2013-2015 tarihleri arasında sürdürülen barış/çözüm sürecinin belirli
güçlerce akamete uğratılmış olması, bugün gelinen aşamada kendisini
dayatan iç cepheyi güçlendirmek arayışlarında, tarafları temkinli/ihtiyatlı
bir ruh haline soktuğu görülmektedir.
Önceki dönemde, Ulusalcılar/Milliyetçiler/Fetö/Derin Devlet vs gibi güçler
tarafından çözüm sürecinin sona erdirildiği söylemlerine örnek olarak, bir
özel harekat polisinin söyledikleri sanırım süreci anlamak için yeterince
bilgi vermektedir.
Sonradan yurt dışına kaçan bir özel harekât personelinin medyaya yansıyan
açıklamalarına göre; “Cizre’de 120 cesedin çıkarıldığı bodrum olayında
devlet önleyici tedbirler veya daha az zararla kurtarma girişimine hiç
girmedi. Direk tanklarla operasyon yaptı ve bu iş başından kurguydu,
hendekler göz göre göre kazdırıldı.”
Yeni bir barış sürecinde, geçmiş dönem pratiklerinin göz önünde
bulundurularak, sürecin şeffaf yürütülmesi ve tarafların samimi olmaları
hayati önemdedir.
Gültan Kışanak’ın da belirttiği gibi, “Siyasi söylemler kolay değişir ama
toplumsal duygular kolay değişmez. Toplumsal zeminde barışa dair
duyguların daha kalıcı olduğunu düşünüyorum. Güncel baskılar devam
ediyorsa da üzerindeki küller atılınca toplumda barışa dair umut ve
beklentinin hâlâ büyük olduğunu görüyoruz.”
Bir ömür boyu devletin nefret saçan ötekileştirici söylemlerine maruz
kalanların insancıl değerlerini koruması kolay değildir. Bu nedenle bu
sürecin sivil ayağı olan toplumsal desteği sağlamak elzemdir. Olumsuz
sonuçlanmış geçmiş dönem sürecinden sonra yaşanan acıların ve ödenen
ağır bedellerin etkisiyle çok güvensiz olan Kürt halkının olası bir barış
sürecine dahlinde özellikle DEM Partiye büyük sorumluluk düşmektedir.

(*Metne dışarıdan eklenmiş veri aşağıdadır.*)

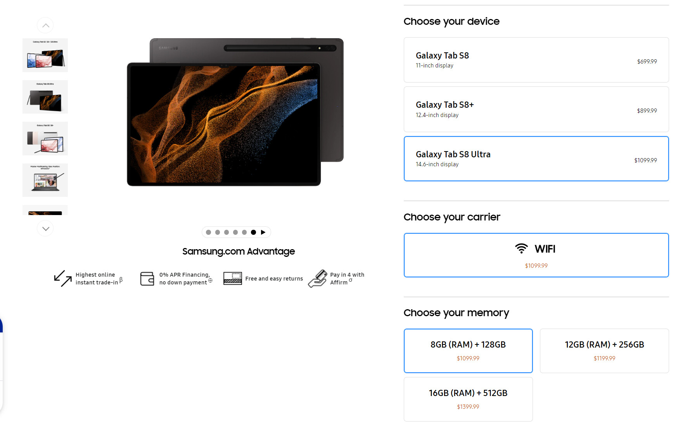The image size is (697, 427).
Task: Select 16GB (RAM) + 512GB memory
Action: coord(468,399)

Türkiye’nin içeride ve dışarıda, her anlamda bu kadar sıkıştığı bir
dönemde, Ortadoğu’da gelmekte olan ateş topu karşısında, kurucu bir irade
ile bir karar verme noktasına gelindiğinin kabulü gerekir. Astral seyahat
yapanlar bile Ortadoğu’da büyük değişiklikler olacağını söylerken:)),
Türkiye ya içeride ve dışarıda yapacağı barışçıl ve demokratik hamlelerle
güçlenecek ya da Ortadoğu için her gün başka başka planlar yapan
Emperyal güçlerin hedefi haline gelmekten kurtulamayacaktır.
İktidar cenahında, “geçmişteki gibi bir çözüm sürecinin asla olmayacağı”

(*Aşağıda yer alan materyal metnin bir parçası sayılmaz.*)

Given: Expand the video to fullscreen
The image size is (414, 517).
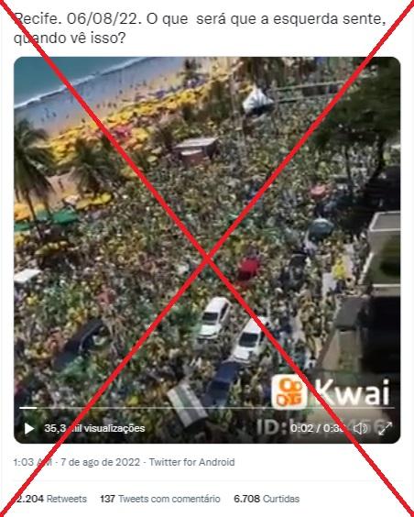Looking at the screenshot, I should point(385,428).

şeklindeki açıklamalar ve toplumda iktidarın sadece kendi bekası için
Anayasayı değiştirmek istediği yönündeki kaygı, iktidarın her zamanki gibi
sağduyudan uzak ve günü kurtarma hesaplarıyla hareket etmesinden
kaynaklıdır.
İktidarın oyununu bozacak olan CHP’dir. “İktidar, CHP elindeki Kürt
kartını almak için bunu yapıyor” veya “Anayasa’da bir iki ufak değişiklik
ile Kürt’lerin ağzına bal çalıp esas kendi başkanlığını sağlama alacak”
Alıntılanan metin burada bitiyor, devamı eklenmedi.